Collected data
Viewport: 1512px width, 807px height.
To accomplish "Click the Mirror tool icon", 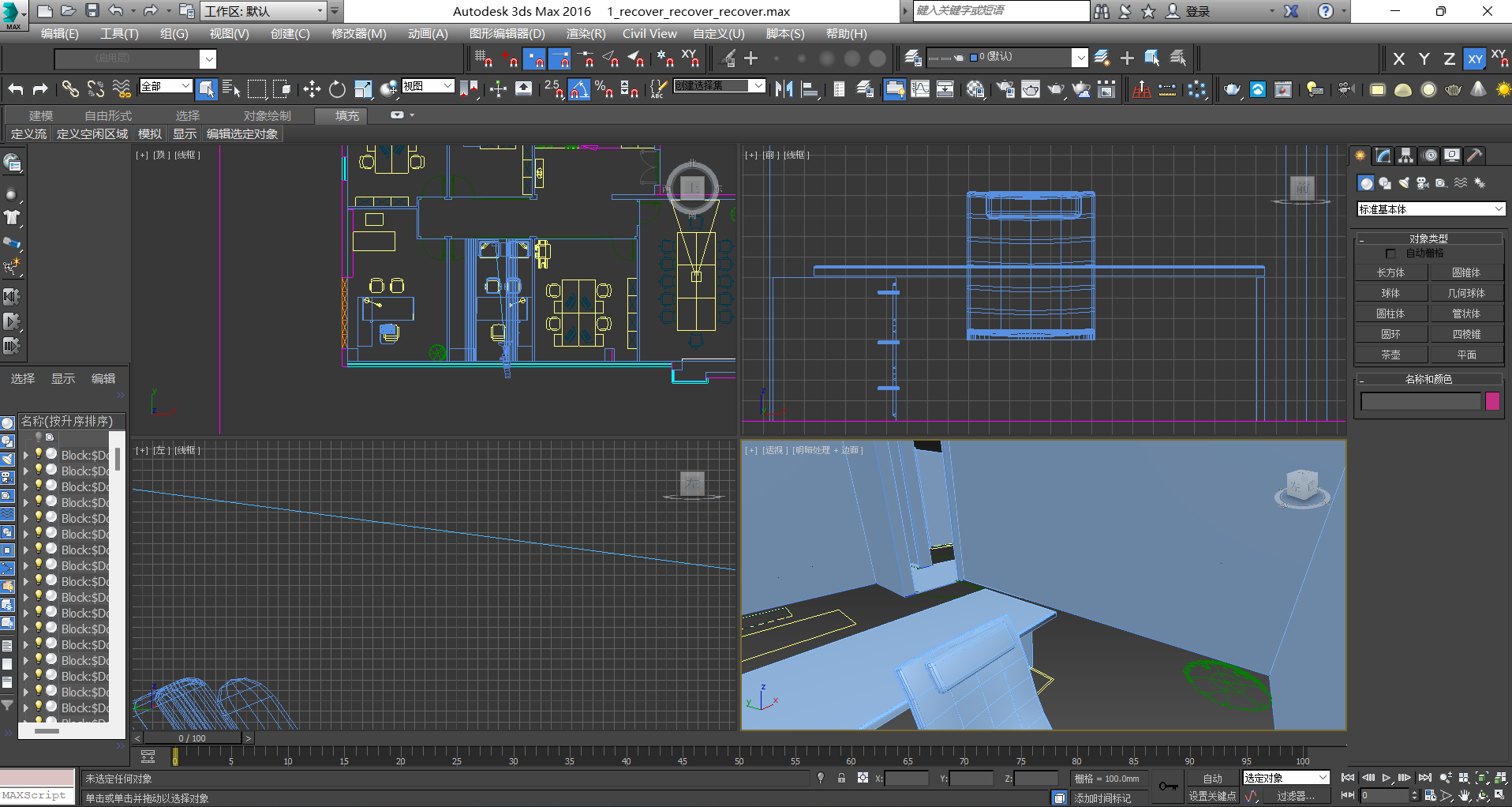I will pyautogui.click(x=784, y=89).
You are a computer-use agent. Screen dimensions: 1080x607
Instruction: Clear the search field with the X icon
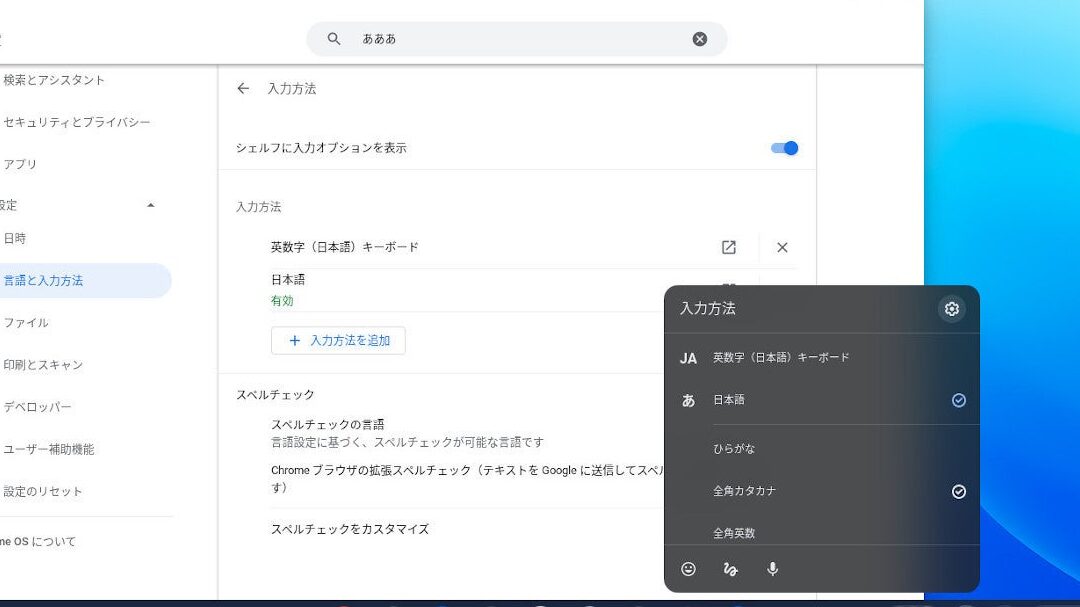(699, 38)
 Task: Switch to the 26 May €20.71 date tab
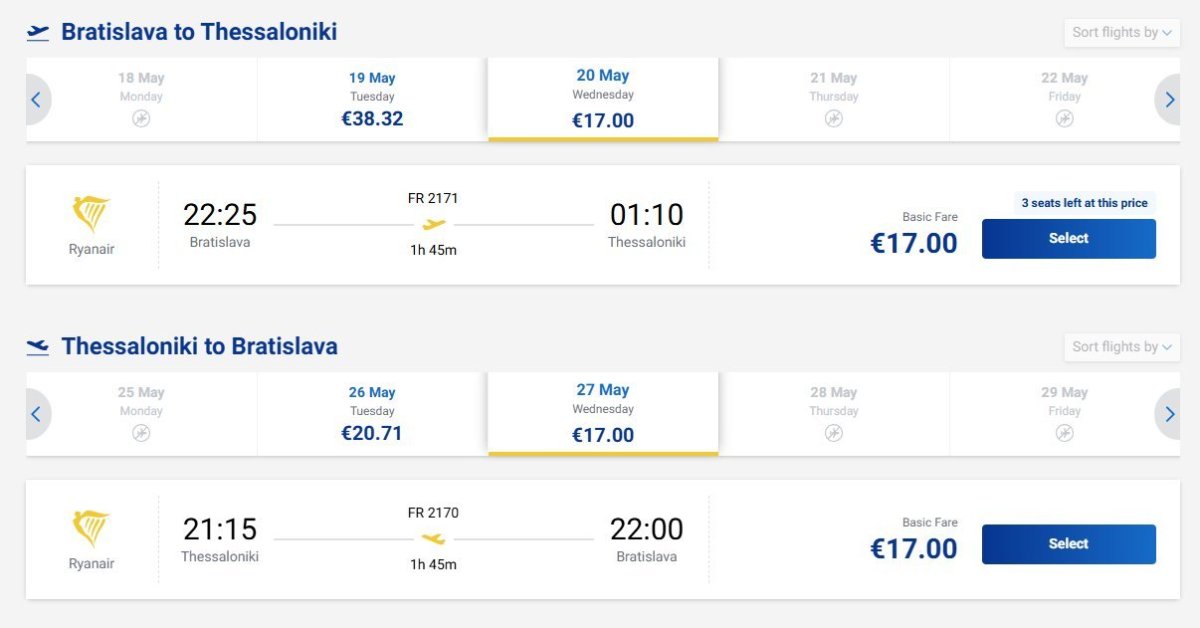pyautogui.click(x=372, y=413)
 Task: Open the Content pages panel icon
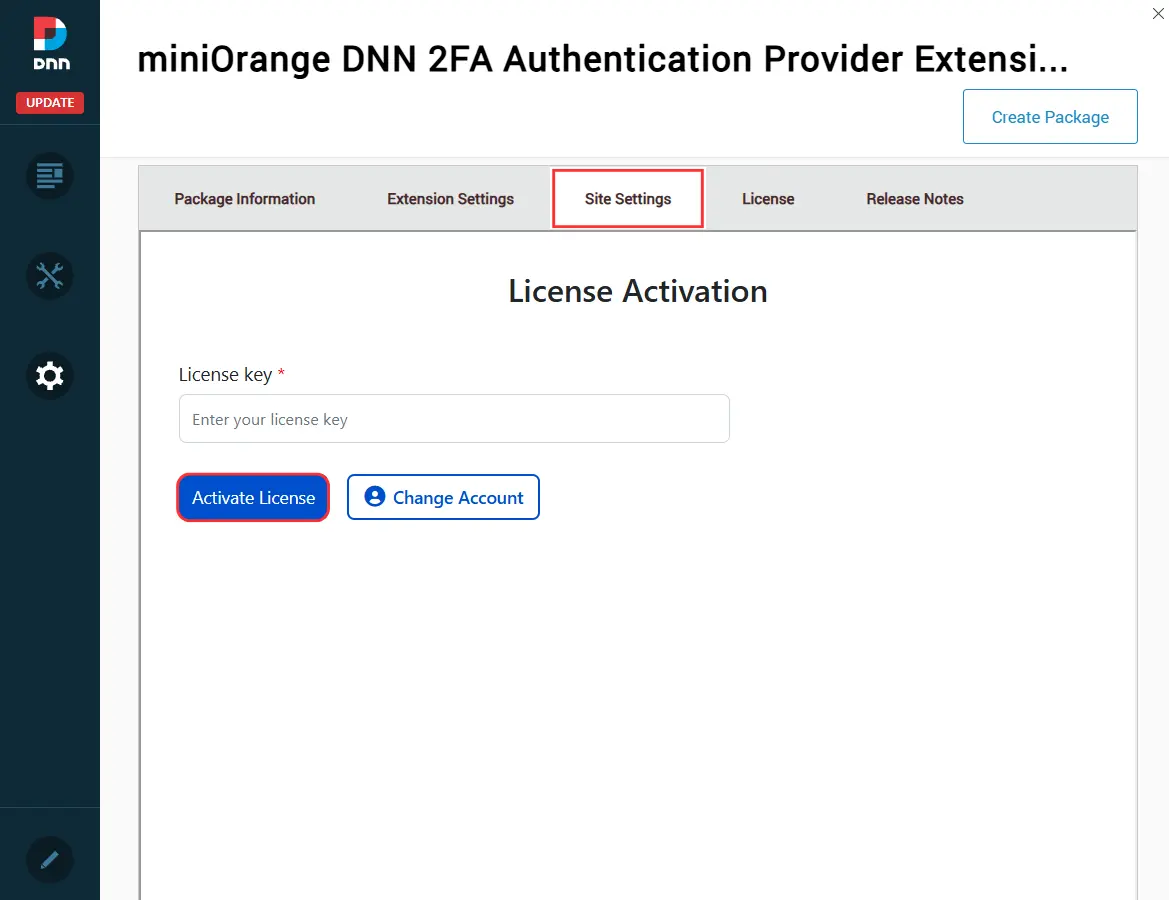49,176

--

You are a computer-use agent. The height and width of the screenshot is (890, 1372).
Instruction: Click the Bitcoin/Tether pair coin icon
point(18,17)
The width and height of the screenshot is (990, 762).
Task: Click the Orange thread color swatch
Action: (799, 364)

YOUR GOAL –
Looking through the data above, count the lines that include the string "agent" and give only the count.

TASK RESPONSE –
2